Quer ver como realmente são asteroides? Agora é possível

Dá para enxergar com nitidez Urânia, Hígia, Cleópatra, Calíope, Ceres, Europa...


Infográfico com imagens de asteroides
As imagens dos asteroides, com mais detalhes | Infográfico: ESO

Os astrônomos do Observatório Europeu do Sul (#ESO) conseguiram imagens nítidas de 42 dos maiores asteroides do nosso sistema solar, quase todos com mais de 100 km e alguns com densidade maior que a do diamante .


É um material farto para alimentar pesadelos de quem teme que essas rochas gigantescas colidam com a Terra e causem uma tragédia de grandes proporções.

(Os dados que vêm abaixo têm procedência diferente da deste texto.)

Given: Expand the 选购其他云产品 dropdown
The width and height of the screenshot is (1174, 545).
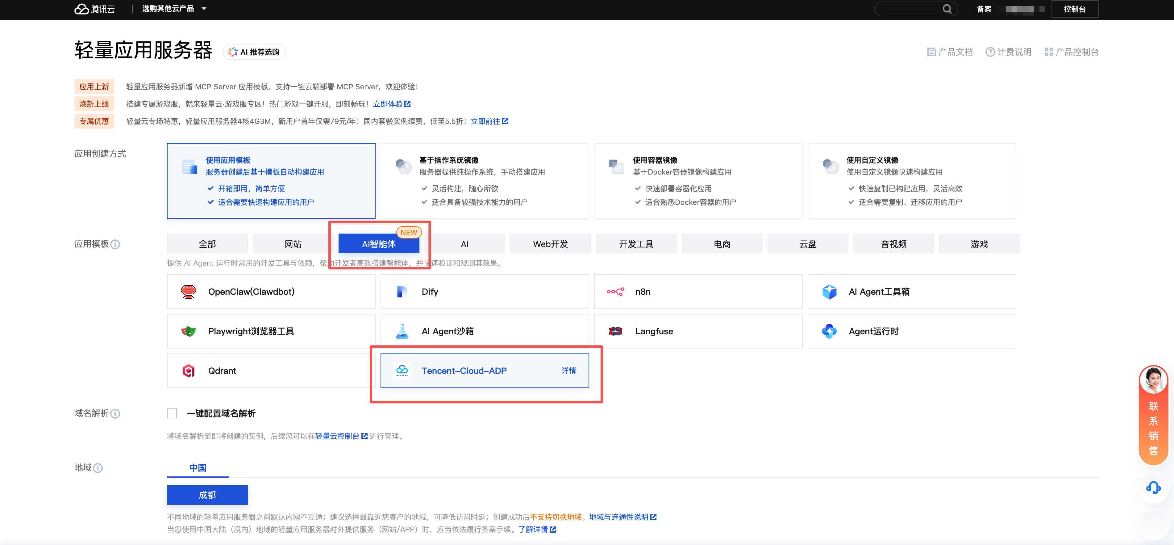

Vinte dos 42 asteroides têm mais de 200 km. Os maiores observados foram Ceres, que chega a aproximadamente 940 km, e Vesta, de 520 km. Os menores nem são tão pequenos: Urânia e Ausonia, de 90 km.


As formas dos asteroides reveladas pelas novas imagens são bastante peculiares, na descrição dos astrônomos - há desde as esféricas, como Hígia e Ceres, até as mais originais, como é o caso de Cleópatra, que se parece com um osso de cachorro.


Os asteroides examinados pertencem ao cinturão que fica entre as órbitas de Marte e Júpiter. As imagens mais nítidas foram obtidas graças a um instrumento chamado SPHERE, montado no telescópio gigante VLT, do ESO, que fica no deserto do Atacama, no Chile.


Infográfico de asteroides
Os 42 asteroides no sistema solar (sem escala) | Infográfico: ESO

Até agora, apenas três asteroides tinham sido fotografados com bastante detalhes: Ceres, Vesta e Lutetia. As imagens mais precisas vão permitir conhecer muito melhor os asteroides, suas formas tridimensionais e sua densidade.


O primeiro estudo com base nessas imagens, conduzido por Pierre Vernazza, do Laboratório de Astrofísica de Marselha (#LAM), na França, foi publicado hoje em Astronomy & Astrophysics.


Segundo os pesquisadores, os asteroides variam bastante em densidade. Os menos densos, como Lamberta e Sílvia, têm densidade de 1,3 grama por centímetro cúbico, mais ou menos como o carvão.


Os mais densos são Psique, que tem 3,9 g/cm3, e Calíope, com 4,4 g/cm3. São densidades superiores à do diamante (3,5 g/cm3).


"Uma tal variedade nas suas composições apenas pode ser compreendida se os corpos tiverem tido origem em regiões distintas do sistema solar”, notou Josef Hanuš, da Universidade Charles (#UniversidadeCharles) em Praga, um dos autores do estudo.


A suposição dos astrônomos é que os asteroides menos densos se originaram em regiões remotas do sistema solar, além da órbita de Netuno, e depois migraram para a posição atual.